(DATA RECORDS Opens)
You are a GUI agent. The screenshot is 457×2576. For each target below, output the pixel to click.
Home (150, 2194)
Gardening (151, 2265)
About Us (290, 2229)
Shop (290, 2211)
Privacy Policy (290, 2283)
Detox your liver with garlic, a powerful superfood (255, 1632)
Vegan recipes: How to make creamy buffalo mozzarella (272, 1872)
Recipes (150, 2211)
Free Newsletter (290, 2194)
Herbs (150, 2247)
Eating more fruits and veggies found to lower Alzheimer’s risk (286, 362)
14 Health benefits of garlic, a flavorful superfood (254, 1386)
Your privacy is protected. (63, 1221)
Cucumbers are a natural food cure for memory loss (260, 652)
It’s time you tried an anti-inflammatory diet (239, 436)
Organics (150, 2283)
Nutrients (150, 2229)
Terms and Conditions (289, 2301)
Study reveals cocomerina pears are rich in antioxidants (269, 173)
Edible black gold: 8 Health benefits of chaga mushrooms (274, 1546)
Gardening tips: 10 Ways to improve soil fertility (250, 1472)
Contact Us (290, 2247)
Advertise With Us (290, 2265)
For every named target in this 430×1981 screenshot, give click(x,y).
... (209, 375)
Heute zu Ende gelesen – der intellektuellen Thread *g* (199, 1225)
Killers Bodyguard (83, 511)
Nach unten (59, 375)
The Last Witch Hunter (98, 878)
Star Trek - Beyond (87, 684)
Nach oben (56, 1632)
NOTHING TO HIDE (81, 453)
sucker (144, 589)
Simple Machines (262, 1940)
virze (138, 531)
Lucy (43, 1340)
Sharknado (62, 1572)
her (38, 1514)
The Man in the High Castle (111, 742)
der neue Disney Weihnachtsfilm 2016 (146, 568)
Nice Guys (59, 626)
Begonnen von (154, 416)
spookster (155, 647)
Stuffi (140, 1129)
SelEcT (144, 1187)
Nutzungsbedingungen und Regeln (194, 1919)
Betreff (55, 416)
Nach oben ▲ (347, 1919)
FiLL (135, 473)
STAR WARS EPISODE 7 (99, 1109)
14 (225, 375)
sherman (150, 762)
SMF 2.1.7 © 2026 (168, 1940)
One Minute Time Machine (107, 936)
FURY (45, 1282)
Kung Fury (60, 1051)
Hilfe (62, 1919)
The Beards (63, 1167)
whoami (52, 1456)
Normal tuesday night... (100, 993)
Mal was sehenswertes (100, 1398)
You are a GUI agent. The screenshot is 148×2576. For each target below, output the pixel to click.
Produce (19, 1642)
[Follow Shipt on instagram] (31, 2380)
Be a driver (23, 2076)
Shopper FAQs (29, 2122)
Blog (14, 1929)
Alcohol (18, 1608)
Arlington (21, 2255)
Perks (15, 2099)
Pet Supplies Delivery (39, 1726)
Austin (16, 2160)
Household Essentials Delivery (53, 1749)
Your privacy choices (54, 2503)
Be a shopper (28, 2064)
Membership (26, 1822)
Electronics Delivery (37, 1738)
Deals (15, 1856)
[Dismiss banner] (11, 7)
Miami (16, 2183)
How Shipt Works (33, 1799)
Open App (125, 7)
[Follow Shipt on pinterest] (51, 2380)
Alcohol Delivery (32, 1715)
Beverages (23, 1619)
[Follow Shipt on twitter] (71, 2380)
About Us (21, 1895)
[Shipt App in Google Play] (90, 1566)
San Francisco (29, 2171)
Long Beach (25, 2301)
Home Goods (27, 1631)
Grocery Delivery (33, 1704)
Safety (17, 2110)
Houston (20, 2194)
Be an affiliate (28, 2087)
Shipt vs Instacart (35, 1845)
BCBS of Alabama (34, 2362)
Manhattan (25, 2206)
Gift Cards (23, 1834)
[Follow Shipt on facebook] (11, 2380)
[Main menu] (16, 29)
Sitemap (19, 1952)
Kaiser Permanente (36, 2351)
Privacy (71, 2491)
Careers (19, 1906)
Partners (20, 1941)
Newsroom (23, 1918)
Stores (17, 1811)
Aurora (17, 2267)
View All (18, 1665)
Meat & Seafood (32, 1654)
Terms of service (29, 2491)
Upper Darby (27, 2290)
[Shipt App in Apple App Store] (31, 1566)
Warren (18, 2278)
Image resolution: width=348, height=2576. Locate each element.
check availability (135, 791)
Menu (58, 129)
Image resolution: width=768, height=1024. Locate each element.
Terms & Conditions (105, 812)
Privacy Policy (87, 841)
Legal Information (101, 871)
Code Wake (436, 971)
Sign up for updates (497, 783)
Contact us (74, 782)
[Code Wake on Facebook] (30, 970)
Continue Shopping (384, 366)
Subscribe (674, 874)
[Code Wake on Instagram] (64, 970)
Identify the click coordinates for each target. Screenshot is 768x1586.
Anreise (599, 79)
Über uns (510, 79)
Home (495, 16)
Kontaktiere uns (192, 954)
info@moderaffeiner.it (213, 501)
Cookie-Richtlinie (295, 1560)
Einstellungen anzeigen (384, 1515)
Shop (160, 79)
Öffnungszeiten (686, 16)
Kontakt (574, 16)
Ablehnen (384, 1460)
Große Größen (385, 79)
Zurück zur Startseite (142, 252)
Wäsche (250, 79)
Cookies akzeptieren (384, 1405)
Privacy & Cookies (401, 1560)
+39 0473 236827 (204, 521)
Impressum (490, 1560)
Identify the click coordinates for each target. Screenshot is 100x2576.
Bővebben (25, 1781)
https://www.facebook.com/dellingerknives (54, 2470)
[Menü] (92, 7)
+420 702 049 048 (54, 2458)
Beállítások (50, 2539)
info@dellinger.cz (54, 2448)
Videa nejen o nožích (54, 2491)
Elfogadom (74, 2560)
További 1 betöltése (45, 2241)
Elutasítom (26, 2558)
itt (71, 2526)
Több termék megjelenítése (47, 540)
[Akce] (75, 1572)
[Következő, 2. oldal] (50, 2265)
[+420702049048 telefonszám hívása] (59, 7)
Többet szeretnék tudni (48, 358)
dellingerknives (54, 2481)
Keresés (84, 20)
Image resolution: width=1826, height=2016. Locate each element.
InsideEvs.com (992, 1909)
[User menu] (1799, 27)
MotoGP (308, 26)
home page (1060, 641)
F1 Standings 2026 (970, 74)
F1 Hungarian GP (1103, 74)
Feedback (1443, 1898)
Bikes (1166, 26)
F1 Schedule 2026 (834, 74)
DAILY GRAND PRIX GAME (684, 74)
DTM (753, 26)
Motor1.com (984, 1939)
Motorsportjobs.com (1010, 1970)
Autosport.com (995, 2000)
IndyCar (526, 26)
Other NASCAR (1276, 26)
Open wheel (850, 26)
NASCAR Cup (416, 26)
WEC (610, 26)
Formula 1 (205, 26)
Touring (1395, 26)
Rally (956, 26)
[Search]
(DATA RECORDS Closes)
__GOAL OF THE EXERCISE__:
Beginning at the line that holds "[+420702049048 telefonszám hívása] (59, 7)", write out word for word each line through the end of the records.

__WORKED SOLUTION__:
[+420702049048 telefonszám hívása] (59, 7)
Többet szeretnék tudni (48, 358)
dellingerknives (54, 2481)
Keresés (84, 20)
Image resolution: width=1826, height=2016. Locate each element.
InsideEvs.com (992, 1909)
[User menu] (1799, 27)
MotoGP (308, 26)
home page (1060, 641)
F1 Standings 2026 (970, 74)
F1 Hungarian GP (1103, 74)
Feedback (1443, 1898)
Bikes (1166, 26)
F1 Schedule 2026 (834, 74)
DAILY GRAND PRIX GAME (684, 74)
DTM (753, 26)
Motor1.com (984, 1939)
Motorsportjobs.com (1010, 1970)
Autosport.com (995, 2000)
IndyCar (526, 26)
Other NASCAR (1276, 26)
Open wheel (850, 26)
NASCAR Cup (416, 26)
WEC (610, 26)
Formula 1 (205, 26)
Touring (1395, 26)
Rally (956, 26)
[Search]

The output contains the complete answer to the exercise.